The Chippewa River watershed covers most of Pope, Swift and Chippewa counties, and splashes over into five others in the region. It is the largest tributary to the Minnesota River — one of the most polluted waterways in the Upper Midwest. With the data collected from the Chippewa River Watershed Project’s monitoring of water quality in the watershed, we are in a unique position to see the effects of our land use over the years and show that continuous living cover has profound positive impacts on water quality.
We start with the farmers—with 74 percent of the watershed acres in agriculture, we know that they are instrumental to landscape-level change. We engage them via one-to-one meetings, where we learn about their relationship to the land, conservation values, long-term goals and how we might help them achieve those goals.
It's clear water quality goals could be met by replacing a majority of annual row crops with tallgrass prairie, but that would spell economic disaster for local communities. Instead, we focus on a variety of practices centered around working lands conservation. We seek opportunities to convert row-cropped land into perennial pasture, following up with improved pasture and grazing management for healthier soil and better feed production. We also focus on diversifying crop rotations to include perennials or short season annuals with cover crops. Cover crops are utilized to achieve different goals, ranging from soil building and livestock forage production to weed suppression and nitrogen sequestration.

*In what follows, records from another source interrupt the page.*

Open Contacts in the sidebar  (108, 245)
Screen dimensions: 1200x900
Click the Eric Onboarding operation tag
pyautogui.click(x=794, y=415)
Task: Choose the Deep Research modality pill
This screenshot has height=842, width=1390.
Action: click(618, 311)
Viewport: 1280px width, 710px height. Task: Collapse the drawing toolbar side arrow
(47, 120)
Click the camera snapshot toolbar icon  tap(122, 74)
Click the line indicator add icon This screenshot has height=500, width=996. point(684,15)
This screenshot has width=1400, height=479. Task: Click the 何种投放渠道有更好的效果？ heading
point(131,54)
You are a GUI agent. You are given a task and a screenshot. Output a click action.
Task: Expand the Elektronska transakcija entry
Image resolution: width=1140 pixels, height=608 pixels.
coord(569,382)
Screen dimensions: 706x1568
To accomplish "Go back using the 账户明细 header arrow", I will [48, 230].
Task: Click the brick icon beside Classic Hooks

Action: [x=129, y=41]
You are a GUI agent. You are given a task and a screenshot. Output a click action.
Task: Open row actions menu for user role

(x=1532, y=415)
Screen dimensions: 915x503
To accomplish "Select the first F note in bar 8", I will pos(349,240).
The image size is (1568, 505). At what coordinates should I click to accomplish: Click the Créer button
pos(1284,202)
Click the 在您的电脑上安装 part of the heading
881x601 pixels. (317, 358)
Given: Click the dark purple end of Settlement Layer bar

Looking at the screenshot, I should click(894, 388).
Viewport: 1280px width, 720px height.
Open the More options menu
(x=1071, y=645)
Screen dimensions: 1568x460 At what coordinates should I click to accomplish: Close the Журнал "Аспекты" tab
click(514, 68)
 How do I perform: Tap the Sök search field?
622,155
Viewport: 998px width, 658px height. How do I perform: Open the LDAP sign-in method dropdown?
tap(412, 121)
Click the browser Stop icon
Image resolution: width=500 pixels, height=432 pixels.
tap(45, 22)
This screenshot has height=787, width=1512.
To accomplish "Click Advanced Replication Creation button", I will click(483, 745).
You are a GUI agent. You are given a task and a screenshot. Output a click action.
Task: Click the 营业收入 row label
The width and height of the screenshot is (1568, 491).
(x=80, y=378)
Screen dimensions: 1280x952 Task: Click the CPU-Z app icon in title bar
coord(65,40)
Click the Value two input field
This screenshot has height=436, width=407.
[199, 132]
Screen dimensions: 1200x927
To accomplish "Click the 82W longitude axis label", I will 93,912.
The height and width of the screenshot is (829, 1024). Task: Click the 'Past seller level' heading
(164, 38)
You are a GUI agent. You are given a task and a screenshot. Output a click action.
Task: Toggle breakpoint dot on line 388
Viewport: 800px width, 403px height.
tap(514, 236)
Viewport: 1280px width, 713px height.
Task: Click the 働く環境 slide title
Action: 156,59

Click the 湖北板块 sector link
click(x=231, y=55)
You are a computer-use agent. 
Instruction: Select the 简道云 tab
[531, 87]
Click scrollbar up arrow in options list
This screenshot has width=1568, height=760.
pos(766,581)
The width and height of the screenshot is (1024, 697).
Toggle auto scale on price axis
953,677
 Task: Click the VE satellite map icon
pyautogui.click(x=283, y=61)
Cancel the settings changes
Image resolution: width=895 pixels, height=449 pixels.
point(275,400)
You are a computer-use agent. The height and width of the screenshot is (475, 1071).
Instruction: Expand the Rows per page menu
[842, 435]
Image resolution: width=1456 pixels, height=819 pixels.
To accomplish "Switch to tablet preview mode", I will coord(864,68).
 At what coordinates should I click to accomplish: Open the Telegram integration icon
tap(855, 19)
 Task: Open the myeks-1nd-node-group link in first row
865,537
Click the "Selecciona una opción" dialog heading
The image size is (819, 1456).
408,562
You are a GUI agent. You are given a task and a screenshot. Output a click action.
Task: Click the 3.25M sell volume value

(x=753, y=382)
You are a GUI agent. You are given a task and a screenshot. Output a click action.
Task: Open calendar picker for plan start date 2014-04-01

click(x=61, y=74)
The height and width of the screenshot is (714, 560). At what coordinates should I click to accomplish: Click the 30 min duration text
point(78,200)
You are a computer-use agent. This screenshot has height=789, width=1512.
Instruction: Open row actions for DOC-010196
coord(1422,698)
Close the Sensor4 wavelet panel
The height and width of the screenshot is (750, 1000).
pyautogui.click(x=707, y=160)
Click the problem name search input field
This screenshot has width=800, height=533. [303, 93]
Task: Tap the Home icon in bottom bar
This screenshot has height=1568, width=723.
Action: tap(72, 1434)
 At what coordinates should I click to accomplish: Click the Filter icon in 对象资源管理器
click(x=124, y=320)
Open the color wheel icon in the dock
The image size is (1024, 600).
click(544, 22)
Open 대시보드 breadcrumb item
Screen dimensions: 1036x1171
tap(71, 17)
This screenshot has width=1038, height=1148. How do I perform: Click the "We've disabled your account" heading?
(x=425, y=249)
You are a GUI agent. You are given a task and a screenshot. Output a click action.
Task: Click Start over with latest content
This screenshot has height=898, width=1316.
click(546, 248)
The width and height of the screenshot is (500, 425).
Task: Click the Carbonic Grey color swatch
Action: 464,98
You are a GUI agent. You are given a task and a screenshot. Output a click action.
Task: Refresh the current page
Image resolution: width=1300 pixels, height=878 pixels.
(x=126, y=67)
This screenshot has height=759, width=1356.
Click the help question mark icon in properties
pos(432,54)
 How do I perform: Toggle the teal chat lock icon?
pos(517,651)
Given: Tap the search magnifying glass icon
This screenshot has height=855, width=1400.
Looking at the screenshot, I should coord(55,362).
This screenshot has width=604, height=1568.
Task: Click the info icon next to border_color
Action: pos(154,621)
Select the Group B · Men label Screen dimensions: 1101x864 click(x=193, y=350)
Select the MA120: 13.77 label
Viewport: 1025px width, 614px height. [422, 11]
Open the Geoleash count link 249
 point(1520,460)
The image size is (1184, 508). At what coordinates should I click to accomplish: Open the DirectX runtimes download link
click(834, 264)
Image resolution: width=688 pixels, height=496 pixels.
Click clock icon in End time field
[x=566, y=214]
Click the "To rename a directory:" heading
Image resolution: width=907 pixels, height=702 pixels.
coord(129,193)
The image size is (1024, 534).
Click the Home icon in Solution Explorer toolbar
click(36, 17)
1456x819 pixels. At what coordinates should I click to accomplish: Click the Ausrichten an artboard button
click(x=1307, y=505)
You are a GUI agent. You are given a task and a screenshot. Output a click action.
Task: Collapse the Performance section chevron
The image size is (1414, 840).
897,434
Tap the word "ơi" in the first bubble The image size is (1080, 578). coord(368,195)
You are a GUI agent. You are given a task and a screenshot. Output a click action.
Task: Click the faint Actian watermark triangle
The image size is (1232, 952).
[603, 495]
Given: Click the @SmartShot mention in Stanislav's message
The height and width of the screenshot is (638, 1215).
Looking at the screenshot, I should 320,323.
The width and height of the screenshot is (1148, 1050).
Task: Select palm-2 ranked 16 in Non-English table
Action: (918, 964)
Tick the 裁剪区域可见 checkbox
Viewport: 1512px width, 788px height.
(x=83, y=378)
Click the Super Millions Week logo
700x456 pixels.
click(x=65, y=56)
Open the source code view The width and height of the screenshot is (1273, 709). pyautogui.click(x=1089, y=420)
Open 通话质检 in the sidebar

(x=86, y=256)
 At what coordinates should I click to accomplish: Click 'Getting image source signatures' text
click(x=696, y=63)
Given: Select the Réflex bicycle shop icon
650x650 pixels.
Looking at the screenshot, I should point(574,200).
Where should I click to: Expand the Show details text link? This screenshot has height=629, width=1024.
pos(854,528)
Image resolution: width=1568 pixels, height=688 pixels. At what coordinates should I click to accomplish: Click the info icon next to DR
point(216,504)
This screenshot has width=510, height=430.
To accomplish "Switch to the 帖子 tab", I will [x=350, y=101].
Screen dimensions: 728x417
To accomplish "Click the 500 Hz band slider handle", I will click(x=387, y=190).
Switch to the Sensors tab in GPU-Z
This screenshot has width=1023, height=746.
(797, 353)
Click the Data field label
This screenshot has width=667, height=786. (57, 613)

We also engage with as many people in the watershed as possible, working with recreational and non-operating landowners, public and private agencies and the greater community. We know that healthy soil and clean water benefits the entire community, producing everything from more financially stable farms to a strong tourism and outdoor recreation economy.
Finally, we rely on science, with cutting edge research and modeling that helps us to target regions of the watershed, link conservation practices directly to farm profitability, create important decision making tools and engage farmers more deeply with their land via maps and interactive modeling tools.